Formula One’s excessive grid penalties are widely loathed by fans, as they’re confusing to follow. The FIA World Motor Sport Council simplified those penalty rules today, reports Autosport. Problem is, this fix doesn’t address why penalties get so out of control, and even more teams will likely face grid penalties in 2018 thanks to a dumb plan F1 just won’t give up.
Even F1 Managing Director of Motorsports Ross Brawn admitted that grid penalties made F1 a “farce” in recent years, and he’s not wrong. Teams were only allowed four sets of each engine component to use for the season, and had to drop a certain number of places down the grid for each additional component used.
So many teams took penalties towards the end of the season that the back of the grid was no longer actually determined by the qualifying session you watched on track. To call it “confusing” is one of the great understatements of our time.
The fix ratified today by the World Motor Sport Council caps the number of grid penalties one driver can get for a weekend at 15, or the equivalent of using two new engine elements for the first time during a race weekend. Anyone incurring more than a 15-place grid penalty will simply be sent to the back of the grid.

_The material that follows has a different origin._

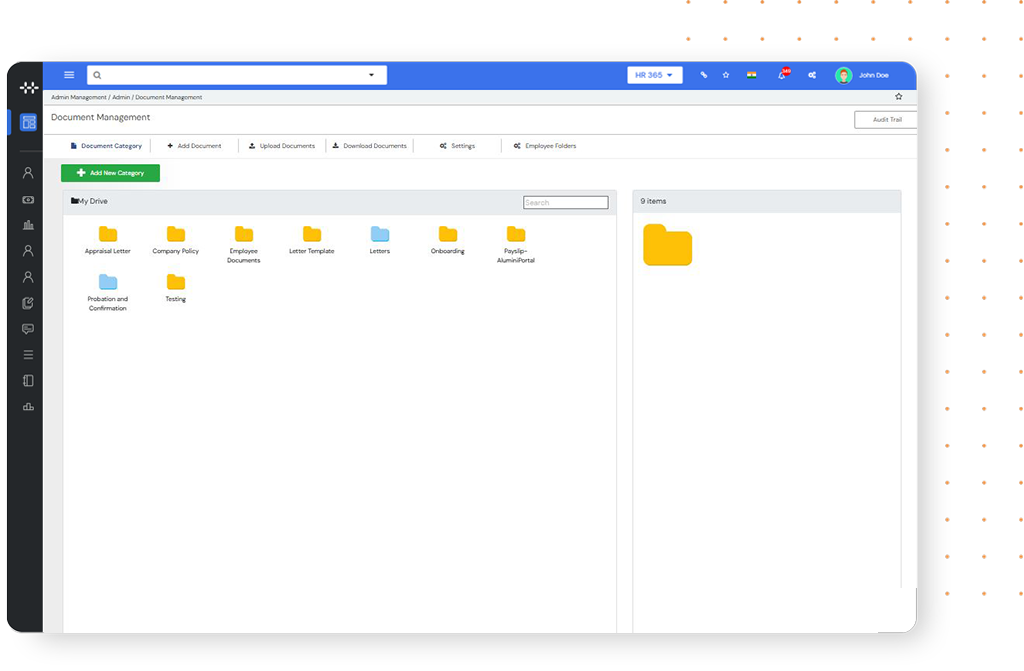Image resolution: width=1024 pixels, height=671 pixels.
Task: Open the notification bell with 349 alerts
Action: (783, 75)
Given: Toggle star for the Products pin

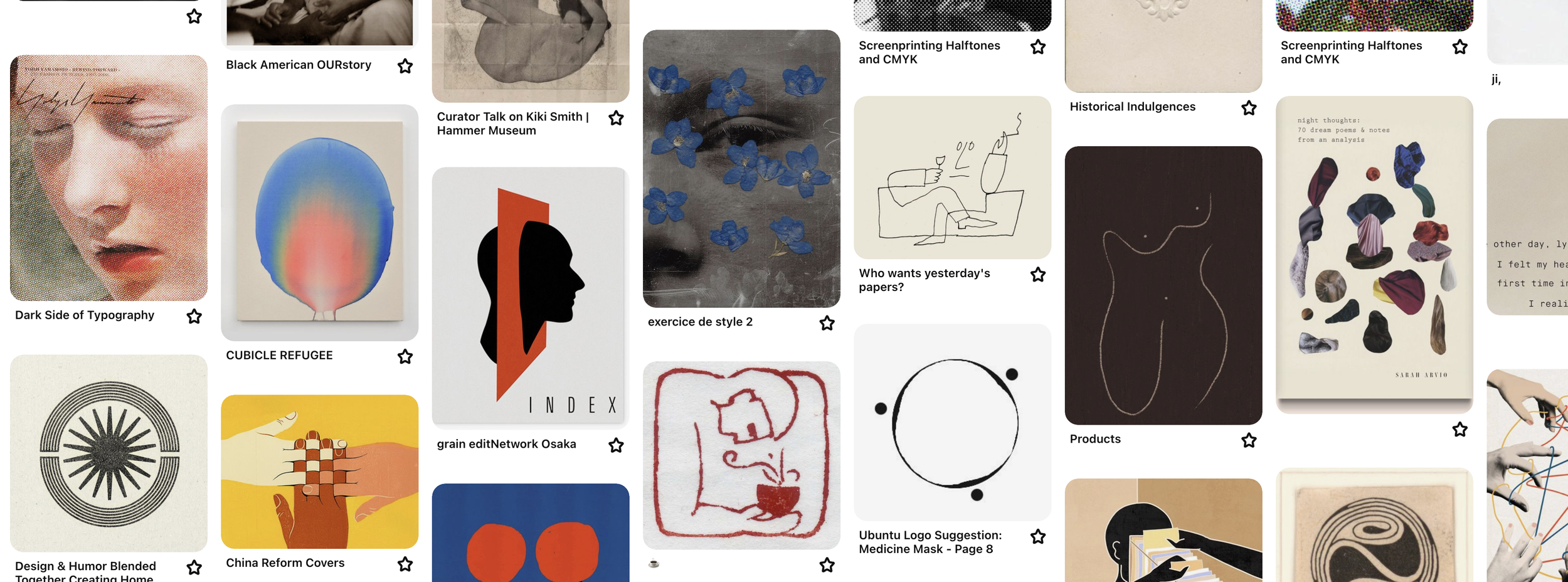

While this gets rid of the need to count out individual grid drops one by one, we’re still going to be stuck listening to long explanations as to why one car starts ahead of another car when both were sent to the back of the grid on the same weekend. Cars will be sent back to the grid in the order of who takes on too many extra engine components first—which, like this year, will happen in the garage, away from the fans.
The root of this confusing problem—not allowing teams to use more engine components per season—isn’t just still there under this so-called “fix,” but is set to become much worse in 2018.
Next year, F1 wants to drop the number of allowed engine components for the year to only three for the season. FIA president Jean Todt even reiterated to Autosport today that this three-engine plan remains unchanged.
Even front-running teams like Mercedes got hit by grid penalties for using extra engine components this year. Teams running less reliable Honda and Renault power were frequently playing musical chairs at the back of the grid in the latter half of the season. Their qualifying performance hardly even mattered at that point because they already knew that they would start from somewhere at the back.
Perhaps the three-engine rule could work when F1 moves to simpler—and hopefully more reliable—engines in 2021. To enact that change before the engine formula is reworked, however, is the opposite of what they should be doing to make F1's grid penalties less absurd. I hate to sound like Chicken Little, but this is going to be worse next year even if we don’t get to laugh about absurdly high numbers of grid penalties anymore.
If there’s one constant in racing, it’s that fans hate to see things decided off-track by a rulebook. By that measure, this so-called penalty fix is a complete joke.